--- Required work ---
Every line from the one with "Contact Us (1171, 178)" to the end of the data needs to be copied exactly, and no line before it.

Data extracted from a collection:
=== Begin Enclosure ===

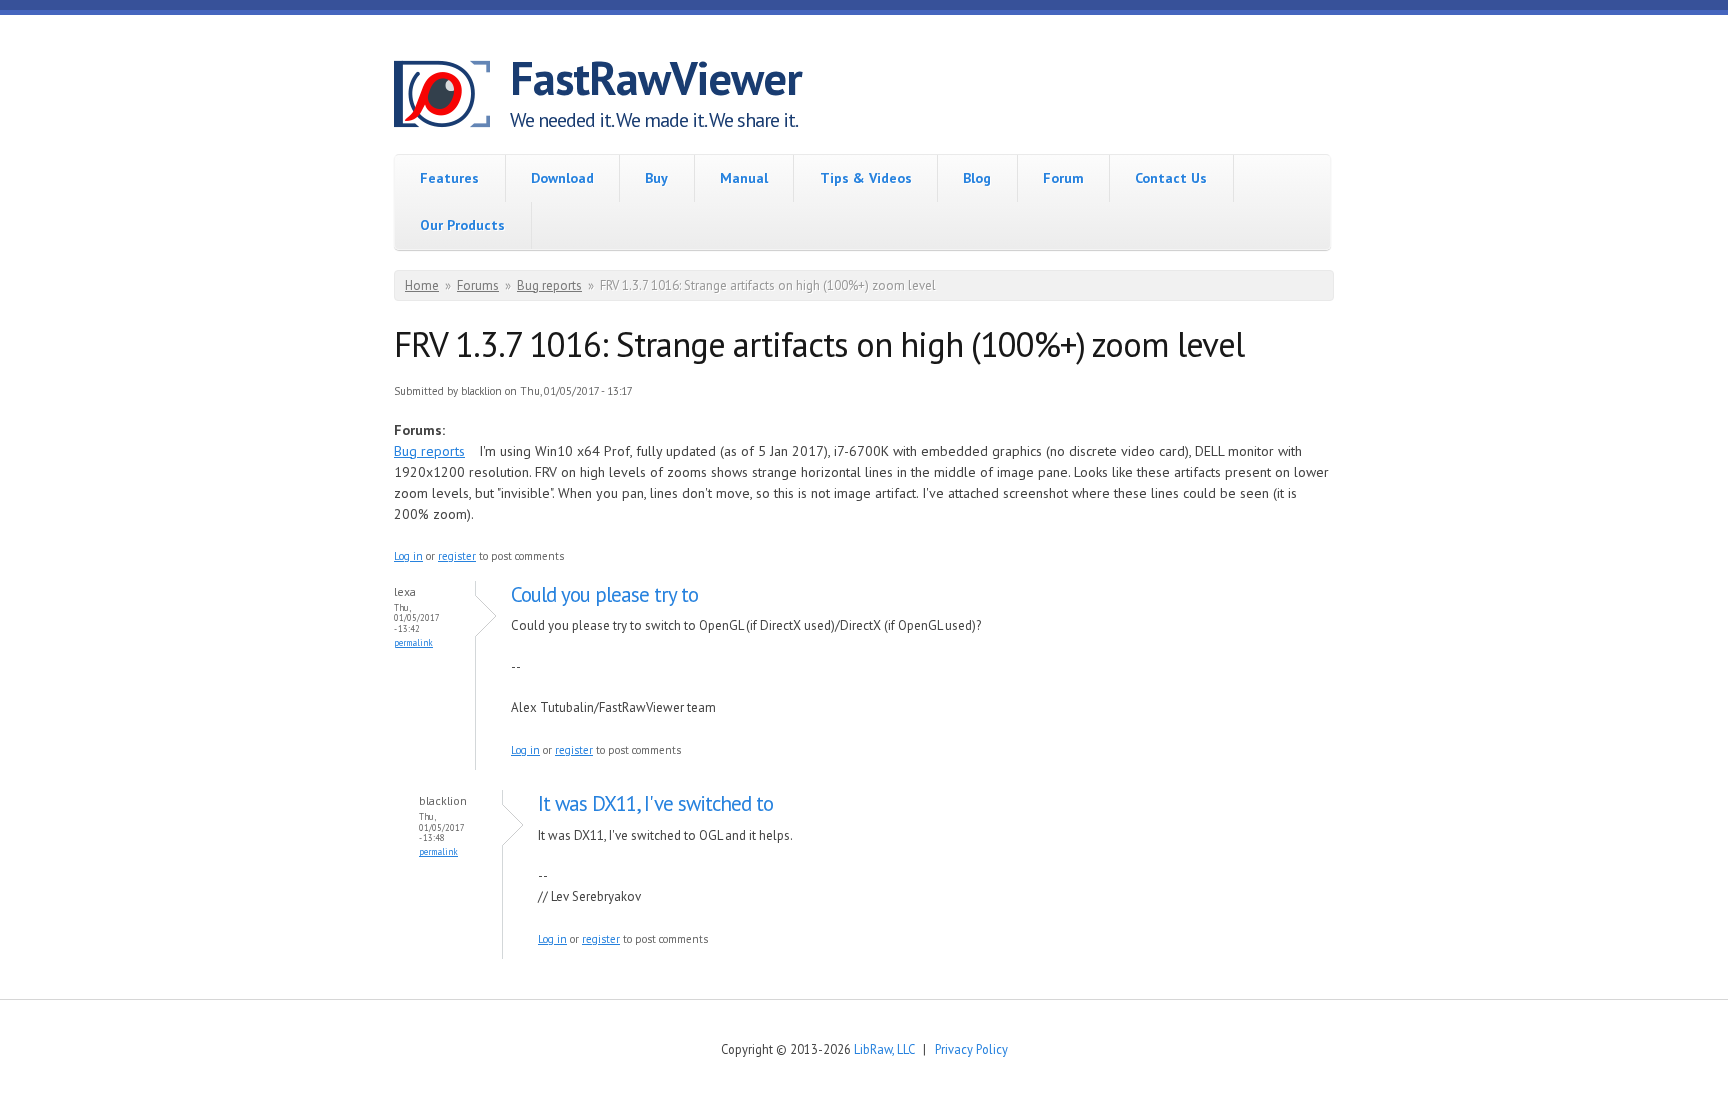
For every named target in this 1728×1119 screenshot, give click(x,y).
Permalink (413, 642)
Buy (656, 178)
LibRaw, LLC (884, 1049)
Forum (1063, 178)
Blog (977, 178)
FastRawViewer (656, 78)
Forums (478, 285)
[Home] (452, 97)
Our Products (462, 225)
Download (562, 178)
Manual (744, 178)
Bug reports (549, 285)
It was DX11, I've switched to (655, 803)
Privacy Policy (971, 1049)
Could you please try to (604, 594)
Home (422, 285)
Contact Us (1171, 178)
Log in (408, 556)
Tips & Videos (866, 178)
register (457, 556)
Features (449, 178)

=== End Enclosure ===

--- Exercise output ---
Contact Us (1171, 178)
Log in (408, 556)
Tips & Videos (866, 178)
register (457, 556)
Features (449, 178)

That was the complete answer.